Top of TEXT PROVIDED

Cats generally know when something is truly toxic to them and will stay away from it. They won’t even go near the leaves or stem of oranges because they too contain toxic elements.

Can Eating Mandarin Oranges Kill My Cat?

It’s unlikely that mandarin oranges will kill your cat (unless your cat eats a lot of it), but it will make your cat quite sick. Mandarin oranges are not safe for cats to eat and here’s why.

All citrus fruits (this includes lemons, limes, grapefruits, and all types of oranges) aren’t safe because they contain essential oils and psoralens that are toxic to cats.

These things are what give citrus that distinctive odor and while we may enjoy it, it’s not good for cats. Mandarin oranges also have fruit sugars that cats do not need to have in their diet, and while they are high in vitamin C, cats don’t need that either since they create their own from the food they eat normally.

The only possible vague benefit of mandarin oranges would be their water content and that is a pretty tiny benefit stacked against all the toxicity.

The most toxic part of an orange is the peel, leaves, and stem, but the fruit itself has the essential oils in them too, so really no part of mandarin orange is safe.

Bottom of TEXT PROVIDED
Top of DATA BLOCK

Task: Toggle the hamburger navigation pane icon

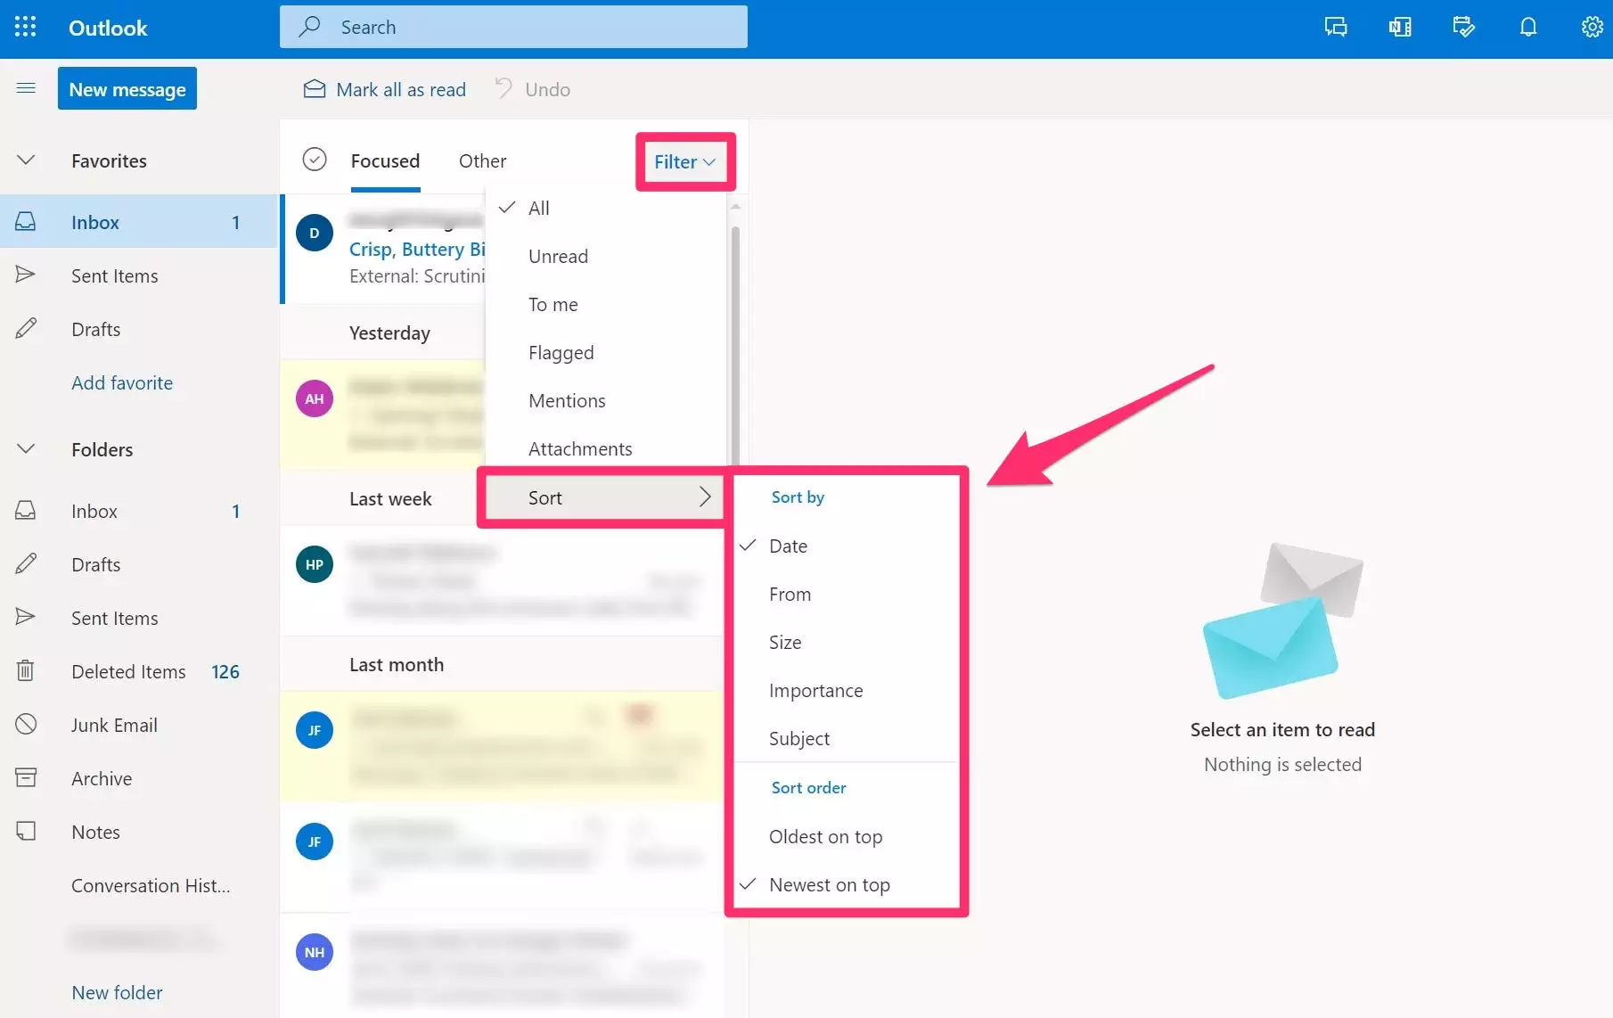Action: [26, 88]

Bottom of DATA BLOCK

Please answer these questions from the text on mandarin oranges and cats:
1. What two substances in citrus fruits are toxic to cats?
2. According to the text, why don't cats need the vitamin C in mandarin oranges?
3. Which parts of an orange are named as the most toxic?

EXERCISE SOLUTION
1. Essential oils and psoralens.
2. Cats create their own vitamin C from the food they normally eat.
3. The peel, leaves, and stem.